Give back every entry precisely as written, without any of the images.
** DATA FOR PROCESSING follows **
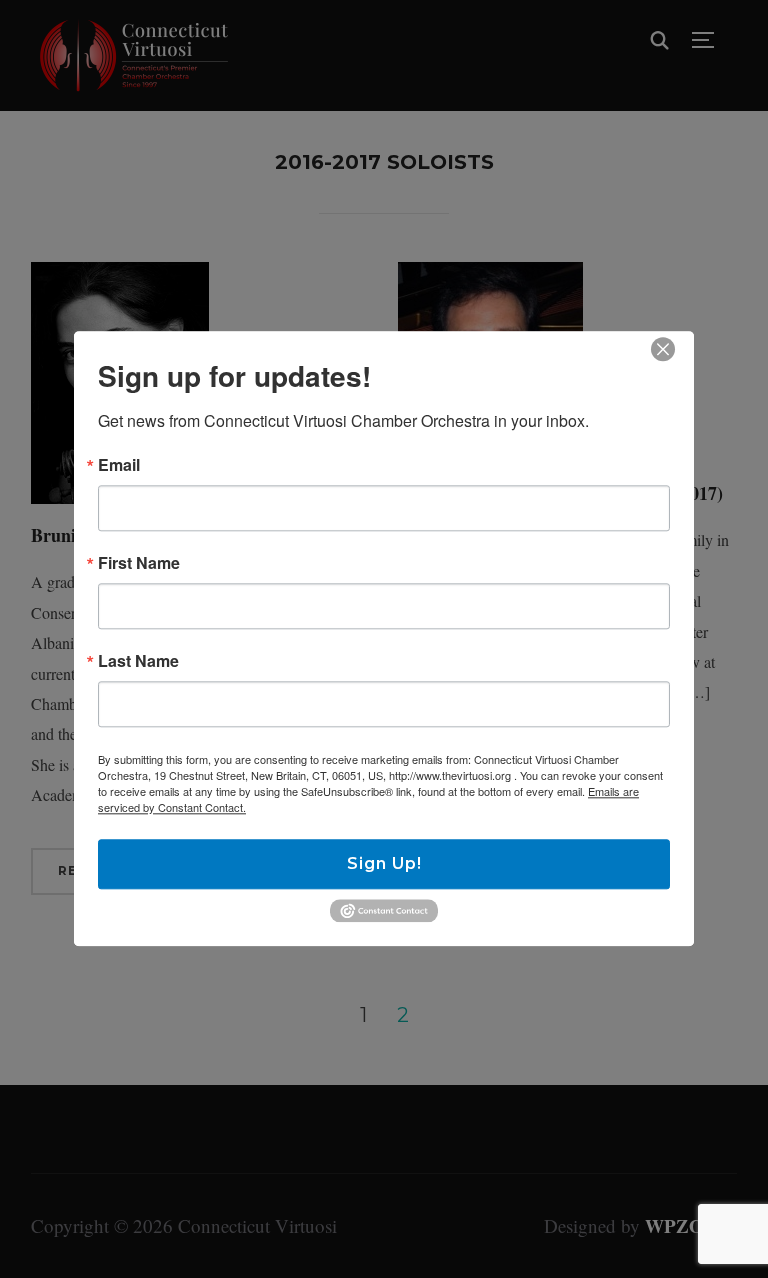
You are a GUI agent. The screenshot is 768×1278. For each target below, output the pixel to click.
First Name (139, 563)
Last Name (138, 661)
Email (119, 465)
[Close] (663, 349)
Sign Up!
** End of DATA FOR PROCESSING **
» EXERCISE RESULT:
You are a GUI agent. The screenshot is 768×1278. For each target below, output the pixel to click.
First Name (139, 563)
Last Name (138, 661)
Email (119, 465)
[Close] (663, 349)
Sign Up!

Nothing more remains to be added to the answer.